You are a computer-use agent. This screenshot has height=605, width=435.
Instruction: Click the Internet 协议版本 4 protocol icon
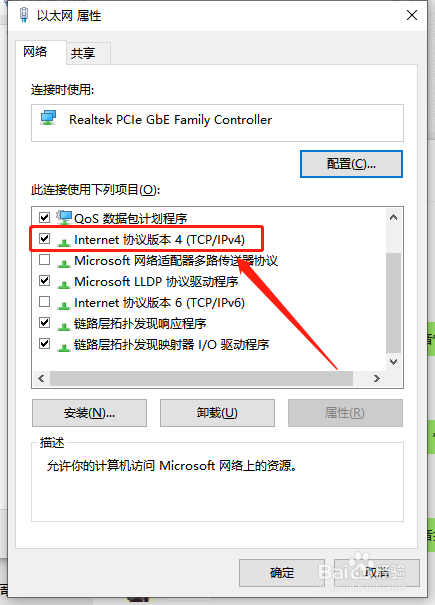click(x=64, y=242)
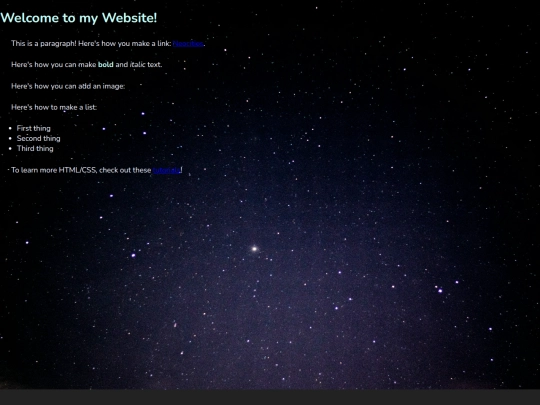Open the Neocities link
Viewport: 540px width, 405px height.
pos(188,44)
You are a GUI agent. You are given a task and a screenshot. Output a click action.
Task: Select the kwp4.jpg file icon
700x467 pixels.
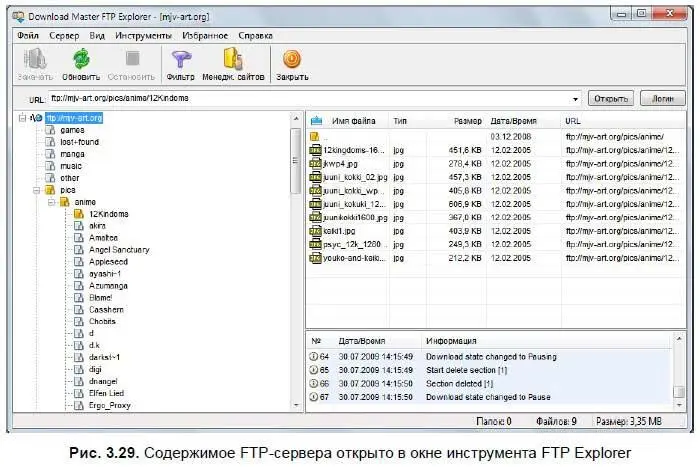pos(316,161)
◇ ◇ ◇ ◇ ◇ ◇ ◇
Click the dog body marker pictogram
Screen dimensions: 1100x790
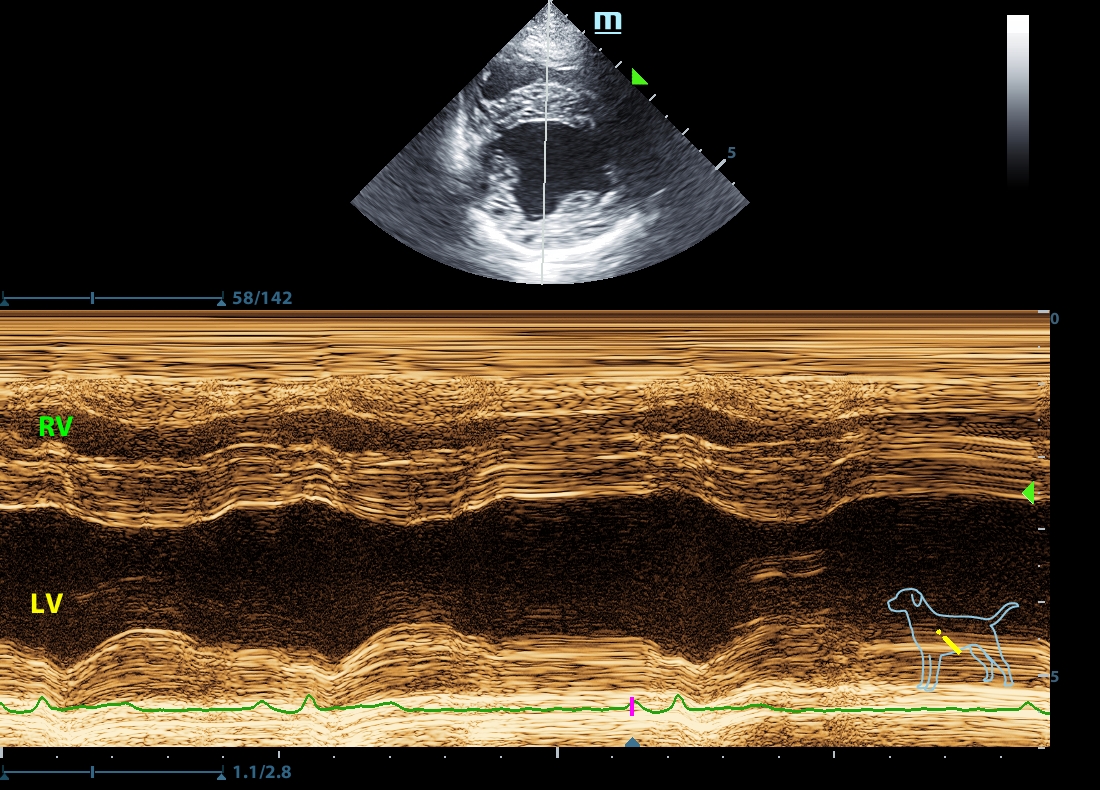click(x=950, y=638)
◇ ◇ ◇ ◇ ◇ ◇ ◇
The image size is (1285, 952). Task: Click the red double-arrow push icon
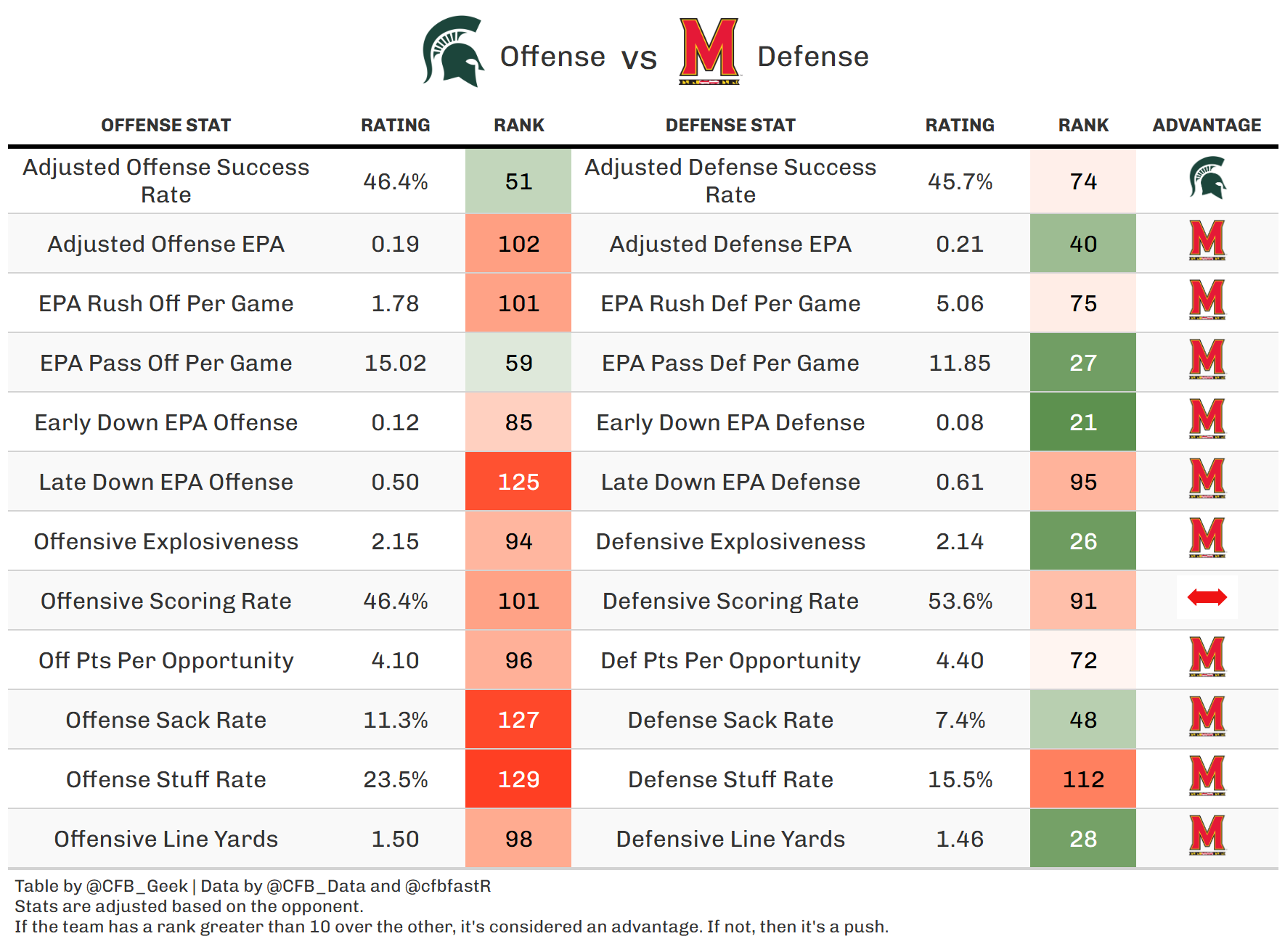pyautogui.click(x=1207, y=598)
◇ ◇ ◇ ◇ ◇ ◇ ◇
■ **Prompt**: Update the part that opens with the line containing "You are a GUI" and closes with the line containing "pos(316,161)" by replacing "screenshot" with "screen capture" and keeping everything else the same. Return only those lines, without the pictures.

■ **Expected answer**:
You are a GUI agent. You are given a task and a screen capture. Output a click action.
Task: Select the kwp4.jpg file icon
700x467 pixels.
pos(316,161)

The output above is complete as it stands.